Using various animal models, previous studies have identified hepatocyte growth factor (HGF) as a desirable substance that induces the recovery of motor function after SCI by mediating neurogenesis, neuroprotection, angiogenesis and inflammatory responses [10,11,12]. In our latest report, we showed that the combination of HGF pretreatment and hiPSC-NS/PC transplantation enhanced locomotor functional recovery in a rat model of SCI [13], indicating the potential of HGF in SCI therapy. HGF is a growth factor that promotes tissue regeneration via the MET receptor [13,14,15,16]. HGF/MET signaling stimulates various signal transduction pathways, such as the SRC/focal adhesion kinase (FAK) pathway, the p120/signal transducer and activator of transcription (STAT) 3 pathway, the phosphoinositide-3 kinase (PI3K)/Akt pathway, and the Ras/MEK pathway [17]. These pathways contribute to the reported effects of HGF on immunomodulation, cell proliferation, and neuronal differentiation [13, 16, 18,19,20,21]. In our previous report, we analyzed RNA-seq data from HGF-treated rat SCI models and controls. These models were sacrificed at two distinct time points to demonstrate the favorable effects of HGF on neuronal differentiation. However, we did not perform timewise comparisons in that study, as investigating the temporal variation in the effect of HGF was not our focus at that time. A longitudinal assessment of these data is now considered crucial, as it would not only reveal whether the effects of HGF are consistent over time but also provide deeper insights into the mechanism of HGF. These findings are particularly essential for developing combination therapy comprising HGF pretreatment and hiPSC-NS/PC transplantation since expanding our knowledge will refine and optimize HGF pretreatment protocols.

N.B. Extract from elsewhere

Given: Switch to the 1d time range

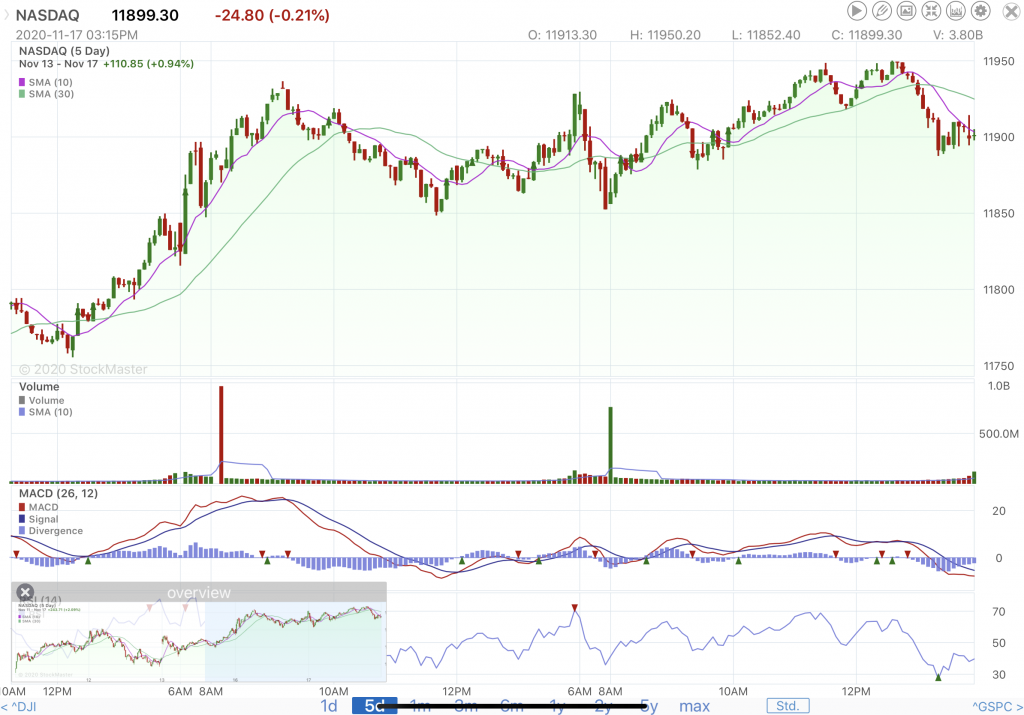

In the present study, we utilized the RNA-seq data from our previous study to determine whether the effects of HGF change over time. However, the changes in HGF-related effects over time and in the injured spinal cord are closely related. HGF/MET signaling serves as a hub for downstream cascades, and HGF evokes diverse functional changes in cells depending on the surrounding context. Where samples exhibit temporal changes, observers may struggle to discern whether alterations are due to the passage of time or changes in the effect of HGF. When comparing samples with or without HGF at several time points, the interdependence of sample changes and the effects of HGF complicate differentiation. To address this, we initiated our investigation by verifying the influence of HGF on the progression of injury to the spinal cord.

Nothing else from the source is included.